- Aim of the exercise -
An accurate, complete copy of the records below is required.

□ □ □

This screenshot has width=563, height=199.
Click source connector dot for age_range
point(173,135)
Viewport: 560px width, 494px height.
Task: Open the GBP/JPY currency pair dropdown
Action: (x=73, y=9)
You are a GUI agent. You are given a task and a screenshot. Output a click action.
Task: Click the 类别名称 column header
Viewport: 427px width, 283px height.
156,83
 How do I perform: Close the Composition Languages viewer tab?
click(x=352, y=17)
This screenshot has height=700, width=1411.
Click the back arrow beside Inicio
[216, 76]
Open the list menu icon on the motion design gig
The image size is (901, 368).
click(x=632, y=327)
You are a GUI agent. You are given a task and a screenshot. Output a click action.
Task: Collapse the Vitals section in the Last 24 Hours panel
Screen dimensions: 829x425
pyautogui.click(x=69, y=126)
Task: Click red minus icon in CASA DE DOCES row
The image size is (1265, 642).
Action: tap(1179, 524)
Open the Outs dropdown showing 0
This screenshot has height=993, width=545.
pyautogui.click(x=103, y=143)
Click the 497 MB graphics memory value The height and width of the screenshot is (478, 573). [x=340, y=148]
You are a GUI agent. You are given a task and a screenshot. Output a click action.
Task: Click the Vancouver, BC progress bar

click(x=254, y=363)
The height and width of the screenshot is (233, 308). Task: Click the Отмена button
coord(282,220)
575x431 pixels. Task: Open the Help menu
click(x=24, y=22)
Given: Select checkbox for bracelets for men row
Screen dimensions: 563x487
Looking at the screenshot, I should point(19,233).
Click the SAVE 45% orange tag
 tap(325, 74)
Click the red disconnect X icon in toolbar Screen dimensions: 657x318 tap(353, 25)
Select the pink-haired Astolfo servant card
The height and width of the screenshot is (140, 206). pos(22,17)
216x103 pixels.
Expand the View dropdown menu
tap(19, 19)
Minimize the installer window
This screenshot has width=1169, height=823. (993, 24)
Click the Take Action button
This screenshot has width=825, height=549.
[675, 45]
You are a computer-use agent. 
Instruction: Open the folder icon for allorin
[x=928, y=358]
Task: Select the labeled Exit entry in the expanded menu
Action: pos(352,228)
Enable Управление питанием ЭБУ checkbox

□ □ □

- Solution for this problem -
This screenshot has width=563, height=199.
Click source connector dot for age_range
point(173,135)
Viewport: 560px width, 494px height.
Task: Open the GBP/JPY currency pair dropdown
Action: (x=73, y=9)
You are a GUI agent. You are given a task and a screenshot. Output a click action.
Task: Click the 类别名称 column header
Viewport: 427px width, 283px height.
156,83
 How do I perform: Close the Composition Languages viewer tab?
click(x=352, y=17)
This screenshot has height=700, width=1411.
Click the back arrow beside Inicio
[216, 76]
Open the list menu icon on the motion design gig
The image size is (901, 368).
click(x=632, y=327)
You are a GUI agent. You are given a task and a screenshot. Output a click action.
Task: Collapse the Vitals section in the Last 24 Hours panel
Screen dimensions: 829x425
pyautogui.click(x=69, y=126)
Task: Click red minus icon in CASA DE DOCES row
The image size is (1265, 642).
Action: tap(1179, 524)
Open the Outs dropdown showing 0
This screenshot has height=993, width=545.
pyautogui.click(x=103, y=143)
Click the 497 MB graphics memory value The height and width of the screenshot is (478, 573). [x=340, y=148]
You are a GUI agent. You are given a task and a screenshot. Output a click action.
Task: Click the Vancouver, BC progress bar

click(x=254, y=363)
The height and width of the screenshot is (233, 308). Task: Click the Отмена button
coord(282,220)
575x431 pixels. Task: Open the Help menu
click(x=24, y=22)
Given: Select checkbox for bracelets for men row
Screen dimensions: 563x487
Looking at the screenshot, I should point(19,233).
Click the SAVE 45% orange tag
 tap(325, 74)
Click the red disconnect X icon in toolbar Screen dimensions: 657x318 tap(353, 25)
Select the pink-haired Astolfo servant card
The height and width of the screenshot is (140, 206). pos(22,17)
216x103 pixels.
Expand the View dropdown menu
tap(19, 19)
Minimize the installer window
This screenshot has width=1169, height=823. (993, 24)
Click the Take Action button
This screenshot has width=825, height=549.
[675, 45]
You are a computer-use agent. 
Instruction: Open the folder icon for allorin
[x=928, y=358]
Task: Select the labeled Exit entry in the expanded menu
Action: pos(352,228)
Enable Управление питанием ЭБУ checkbox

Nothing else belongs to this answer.